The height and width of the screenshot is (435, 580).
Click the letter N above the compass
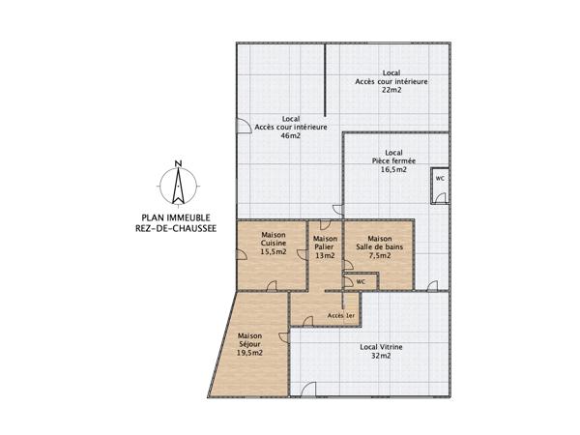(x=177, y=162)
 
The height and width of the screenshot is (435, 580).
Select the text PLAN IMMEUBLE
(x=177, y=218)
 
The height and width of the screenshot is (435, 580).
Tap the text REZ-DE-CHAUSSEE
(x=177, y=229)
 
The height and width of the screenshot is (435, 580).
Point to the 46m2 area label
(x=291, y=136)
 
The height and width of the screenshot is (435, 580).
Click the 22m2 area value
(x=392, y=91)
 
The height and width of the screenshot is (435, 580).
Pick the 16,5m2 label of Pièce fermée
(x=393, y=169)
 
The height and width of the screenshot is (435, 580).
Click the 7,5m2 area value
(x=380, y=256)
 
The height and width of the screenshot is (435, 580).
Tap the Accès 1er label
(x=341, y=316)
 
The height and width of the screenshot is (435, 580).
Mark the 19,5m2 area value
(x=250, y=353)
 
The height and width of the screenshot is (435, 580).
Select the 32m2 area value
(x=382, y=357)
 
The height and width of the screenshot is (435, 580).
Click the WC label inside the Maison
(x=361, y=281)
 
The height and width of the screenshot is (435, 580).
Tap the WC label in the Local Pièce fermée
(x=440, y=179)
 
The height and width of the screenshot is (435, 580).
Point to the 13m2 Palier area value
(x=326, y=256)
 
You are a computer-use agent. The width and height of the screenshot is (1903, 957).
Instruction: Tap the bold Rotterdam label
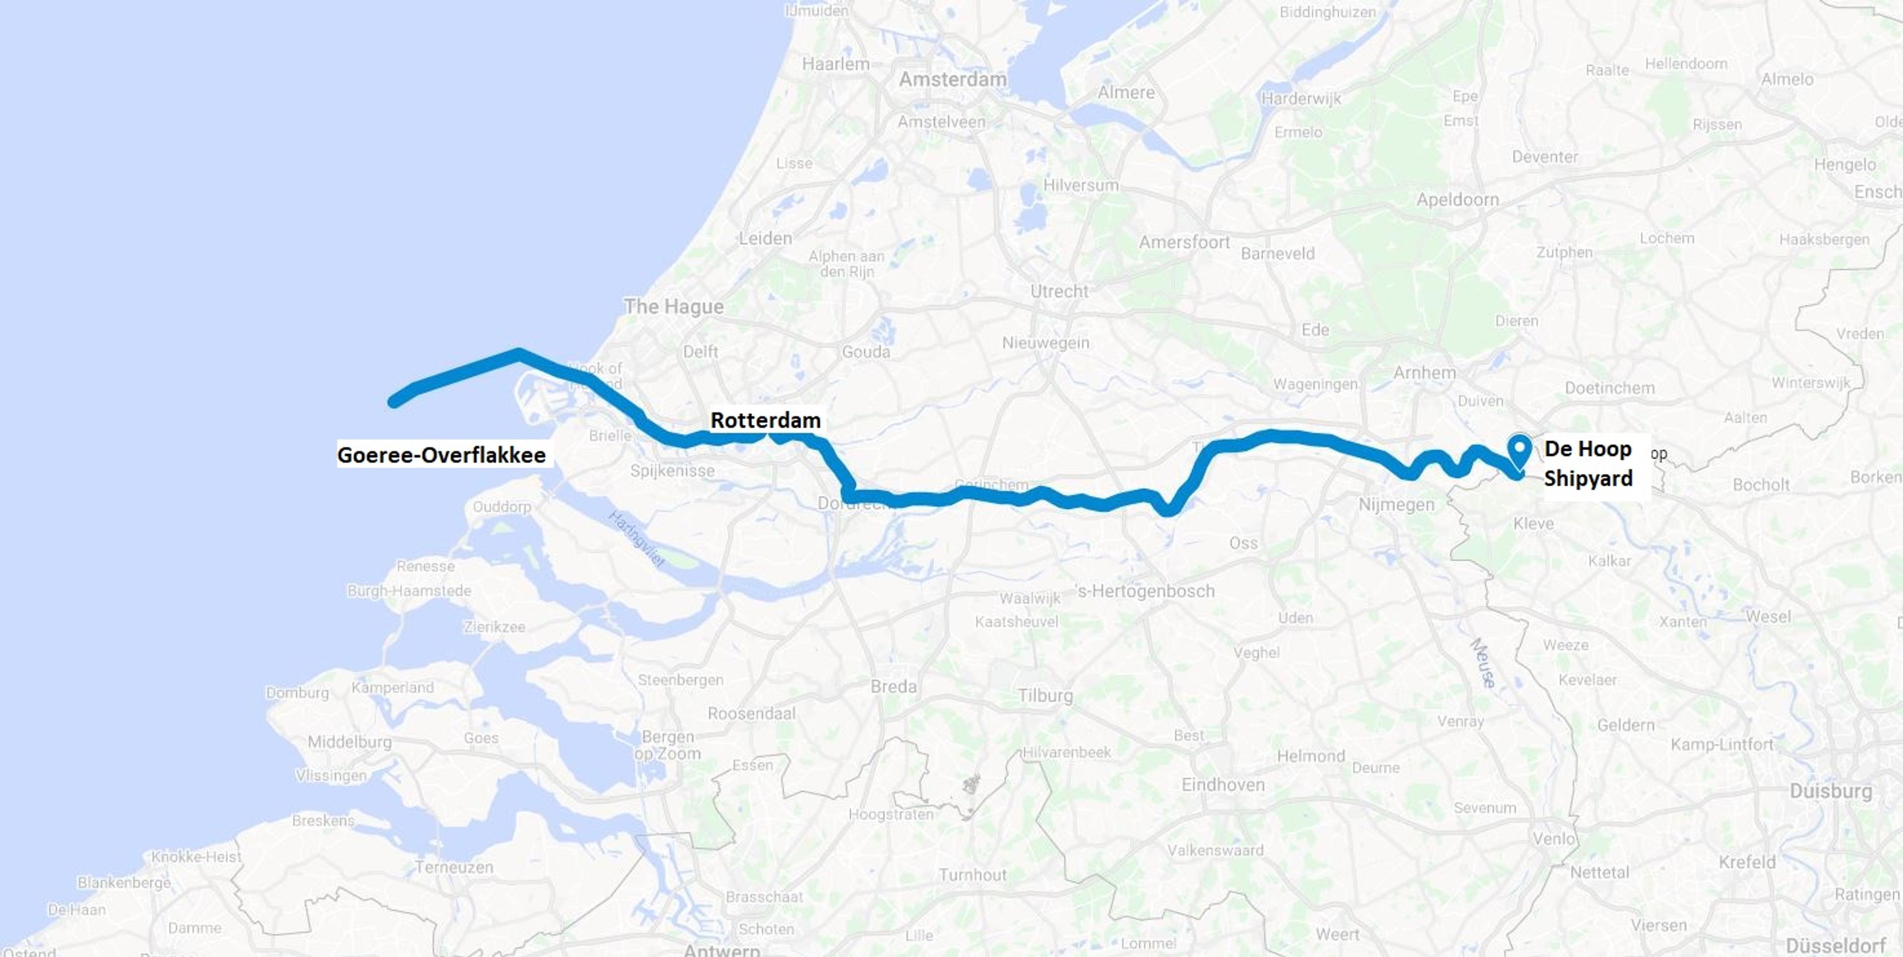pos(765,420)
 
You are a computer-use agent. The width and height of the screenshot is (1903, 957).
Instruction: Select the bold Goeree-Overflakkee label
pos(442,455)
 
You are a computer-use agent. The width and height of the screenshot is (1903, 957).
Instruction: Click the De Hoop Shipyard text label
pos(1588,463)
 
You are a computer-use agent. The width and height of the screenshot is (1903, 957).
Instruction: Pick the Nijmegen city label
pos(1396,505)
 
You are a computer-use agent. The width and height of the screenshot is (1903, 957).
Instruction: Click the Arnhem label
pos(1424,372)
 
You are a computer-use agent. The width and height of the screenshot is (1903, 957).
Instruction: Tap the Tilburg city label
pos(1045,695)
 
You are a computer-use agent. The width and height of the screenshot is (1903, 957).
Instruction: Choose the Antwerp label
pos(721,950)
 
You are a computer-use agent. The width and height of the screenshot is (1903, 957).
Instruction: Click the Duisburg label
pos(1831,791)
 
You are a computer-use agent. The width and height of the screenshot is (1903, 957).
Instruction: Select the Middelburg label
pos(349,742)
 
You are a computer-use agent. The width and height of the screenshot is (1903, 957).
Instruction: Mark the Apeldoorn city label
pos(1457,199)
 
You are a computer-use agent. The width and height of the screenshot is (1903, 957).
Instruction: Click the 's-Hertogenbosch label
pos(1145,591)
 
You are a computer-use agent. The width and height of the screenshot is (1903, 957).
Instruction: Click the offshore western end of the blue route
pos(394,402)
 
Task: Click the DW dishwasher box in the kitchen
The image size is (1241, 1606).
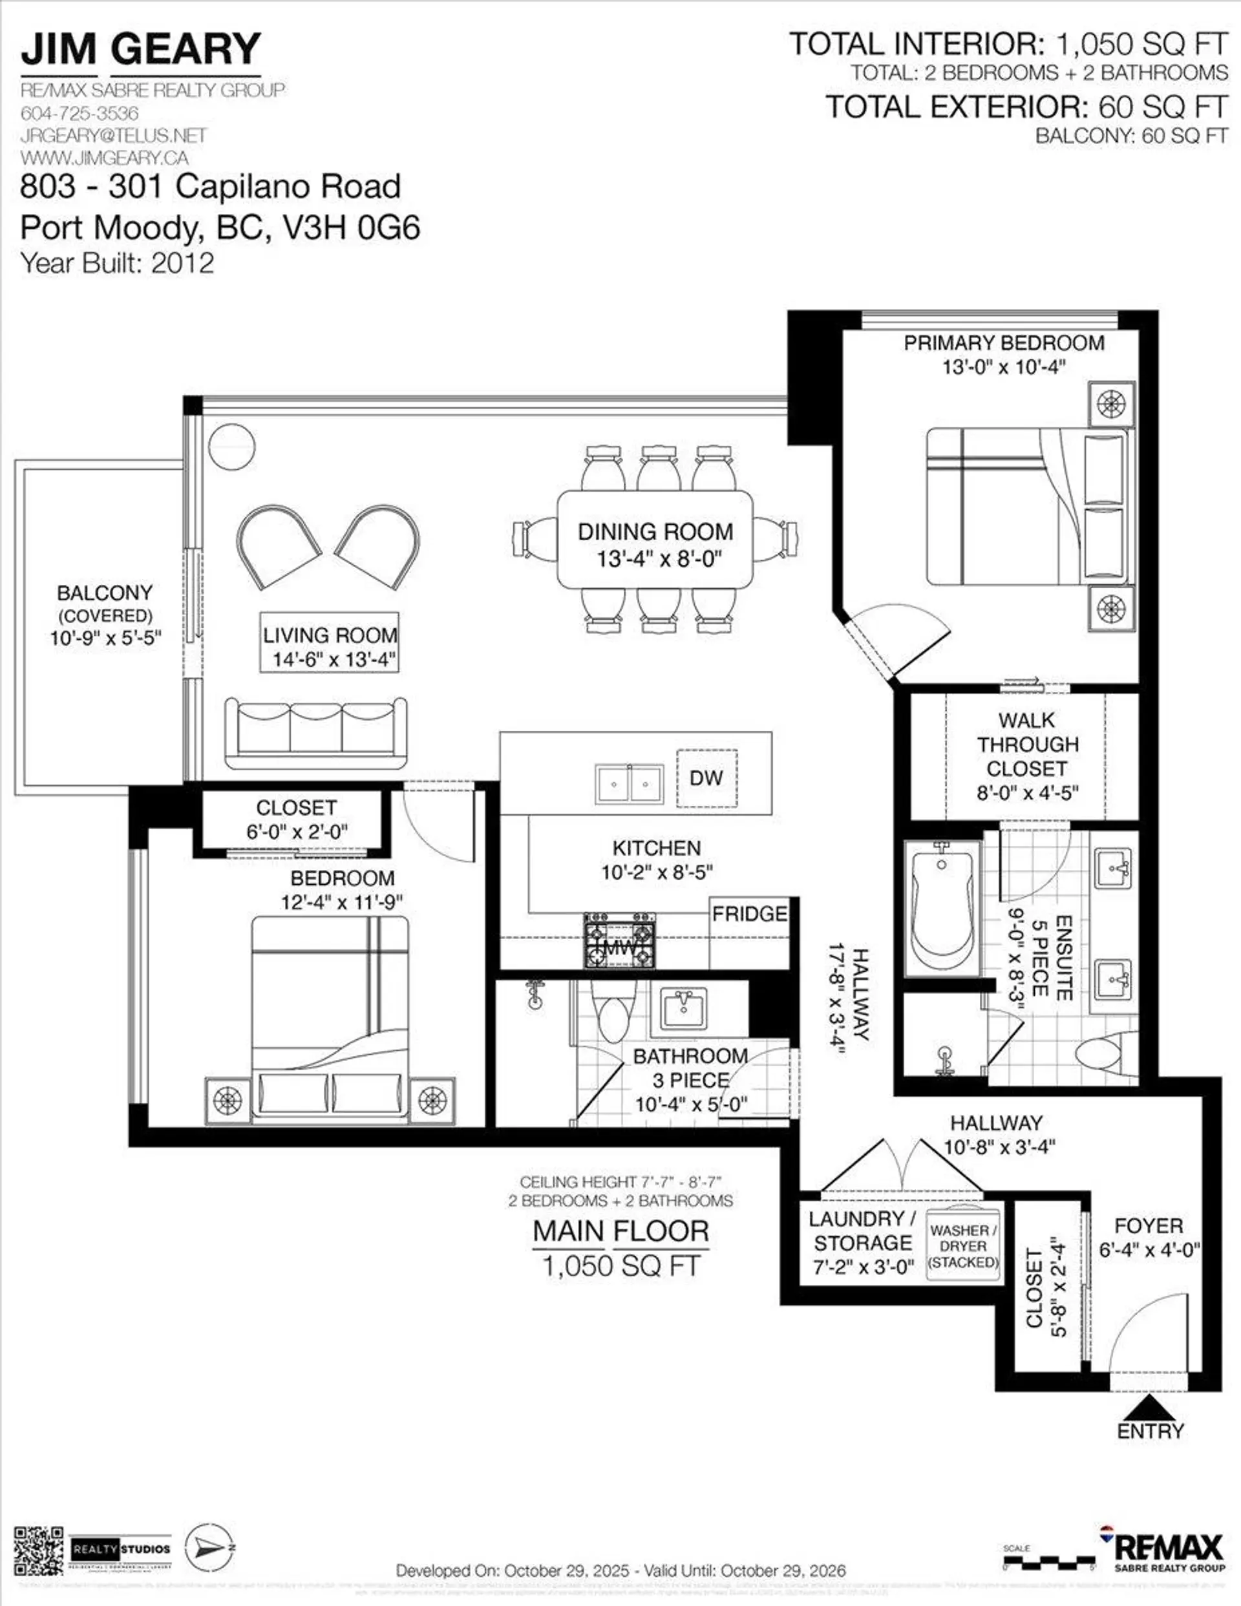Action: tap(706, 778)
※
Write out the entries above, from their start through the line containing "(x=392, y=91)", as a JSON list of strings with one string per line. Skip blank lines and leave out the pictures.

▶ ANSWER TO THE TASK
[
  "The height and width of the screenshot is (435, 580).",
  "Click the letter N above the compass",
  "(x=177, y=162)",
  "The height and width of the screenshot is (435, 580).",
  "Select the text PLAN IMMEUBLE",
  "(x=177, y=218)",
  "The height and width of the screenshot is (435, 580).",
  "Tap the text REZ-DE-CHAUSSEE",
  "(x=177, y=229)",
  "The height and width of the screenshot is (435, 580).",
  "Point to the 46m2 area label",
  "(x=291, y=136)",
  "The height and width of the screenshot is (435, 580).",
  "Click the 22m2 area value",
  "(x=392, y=91)"
]